Da leitura desse dispositivo conclui-se que, ao se referir à modalidade de


tombamento de ofício, a notificação é posterior ao ato de tombamento provisório. O
objetivo da notificação é que os efeitos do tombamento sejam plenos, o qual se
finalizará com a averbação no cartório de imóveis, ocasião em que restará
perfectibilizado o tombamento definitivo.

Não é outra a doutrina de Maria Sylvia Di Pietro, in litteris:

“Pelo Decreto-Lei nº 25/37, o tombamento distingue-se conforme atinja bens


públicos ou particulares.

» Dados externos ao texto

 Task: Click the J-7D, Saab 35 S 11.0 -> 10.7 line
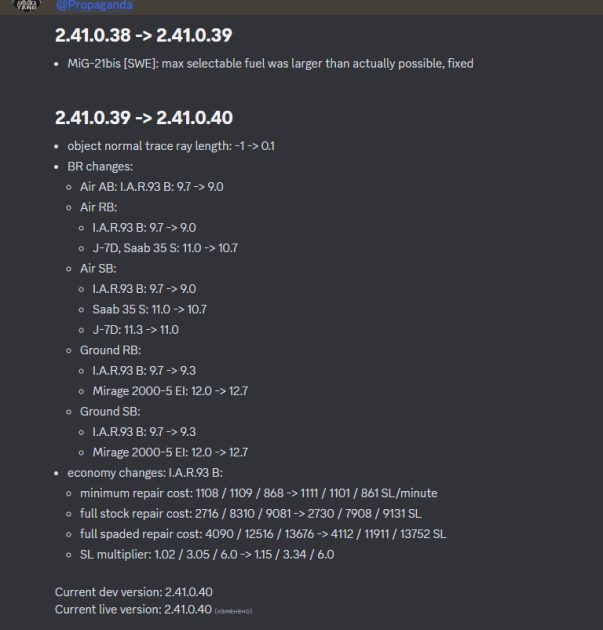pyautogui.click(x=165, y=248)
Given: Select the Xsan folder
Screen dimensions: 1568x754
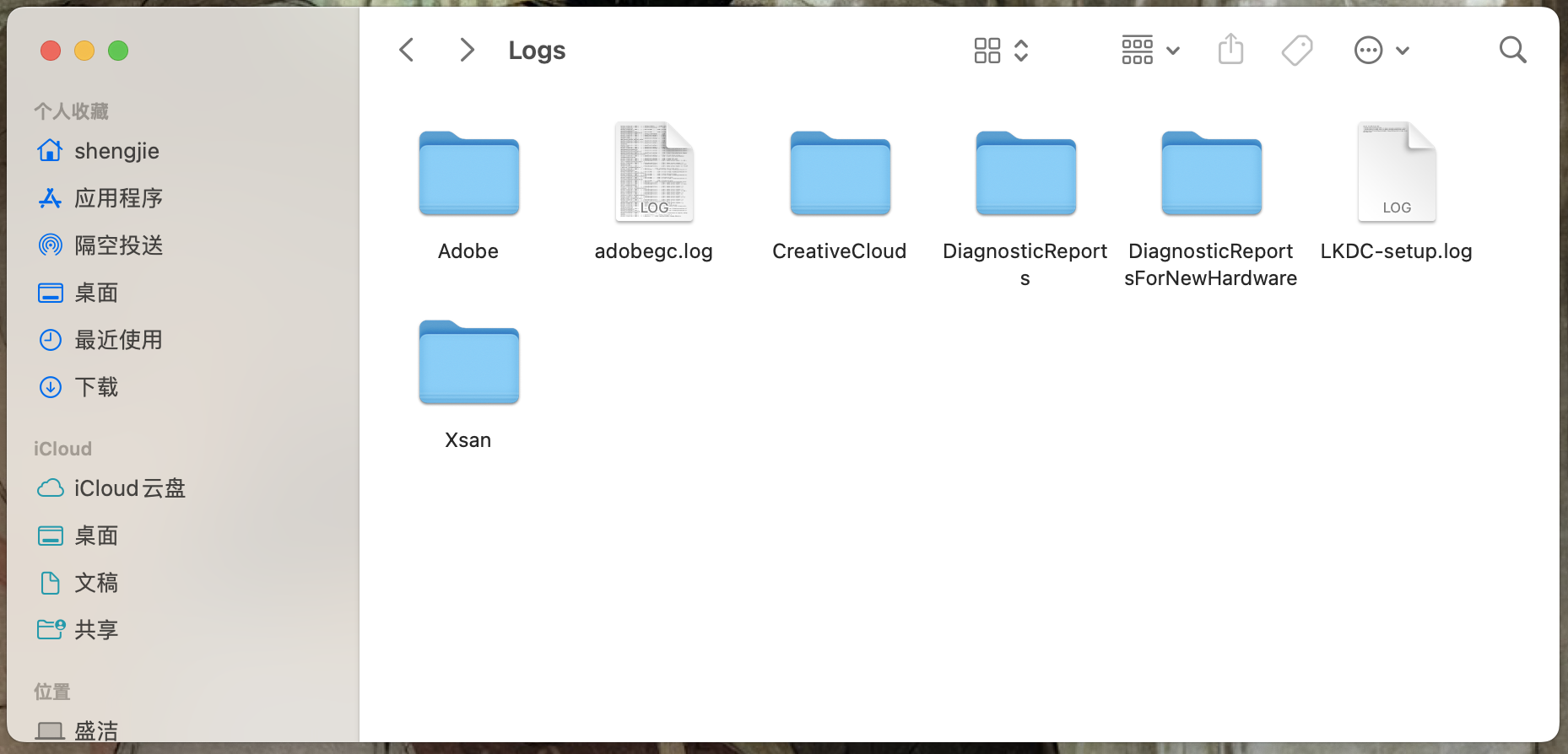Looking at the screenshot, I should point(468,363).
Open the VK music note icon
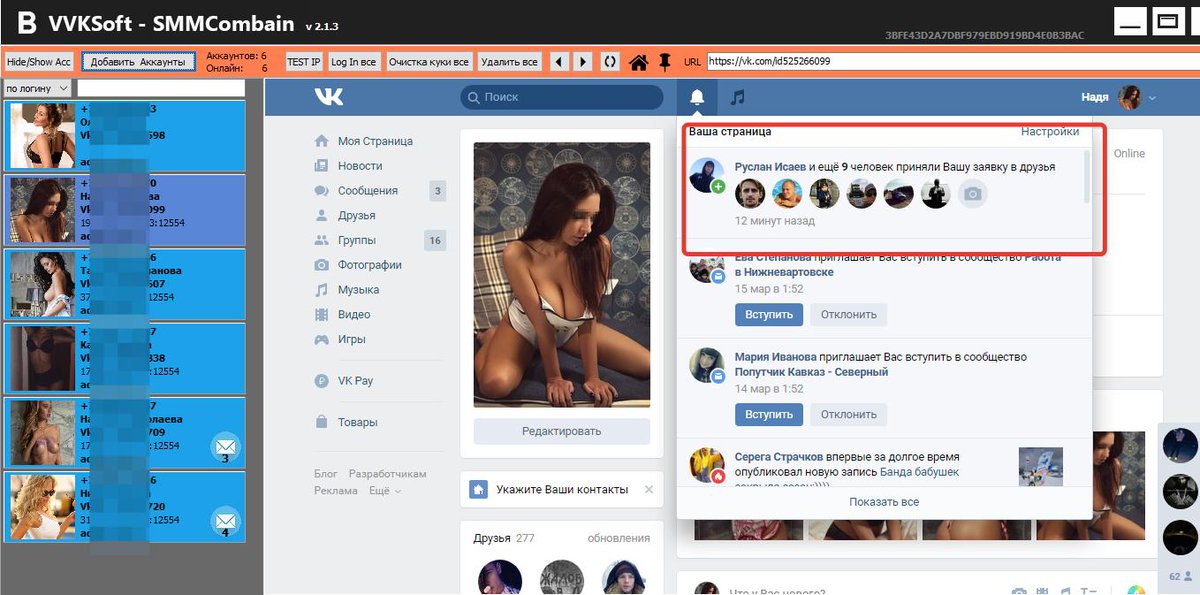Viewport: 1200px width, 595px height. (x=737, y=97)
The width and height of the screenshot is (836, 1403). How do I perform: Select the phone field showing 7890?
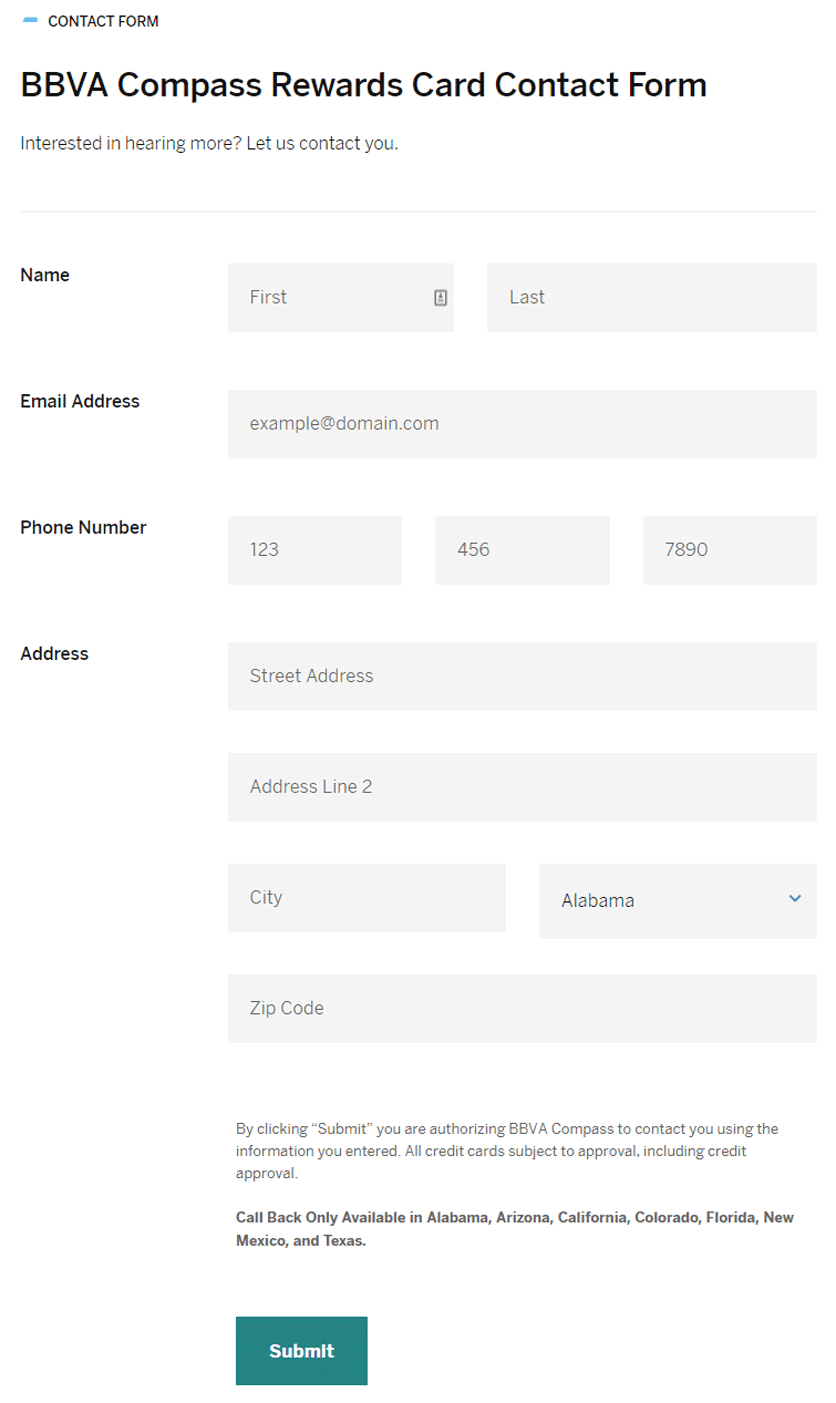pos(729,550)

Quando incide sobre bens públicos, tem-se o tombamento
de ofício, previsto no art. 5º, que se processa mediante simples notificação à
entidade a quem pertencer (União, Estado ou Município) ou sob cuja guarda estiver
a coisa tombada; com a notificação a medida começa a produzir efeitos”. (PIETRO,
Maria Sylvia Zanella Di, Direito Administrativo, 15 ed. São Paulo: Atlas, 2003, p. 135)
– grifei

A notificação, por conseguinte, é posterior ao ato declaratório de tombamento,


consistindo em condição de eficácia da medida.

Nessa ótica, a Lei estadual 1.526/1994 configura tombamento provisório, o qual é


possível de ocorrer por ato legislativo, necessitando, de posterior implementação
pelo Poder Executivo, mediante notificação ao ente federativo proprietário do bem,
nos termos do art. 5º do DecretoLei 25/37.”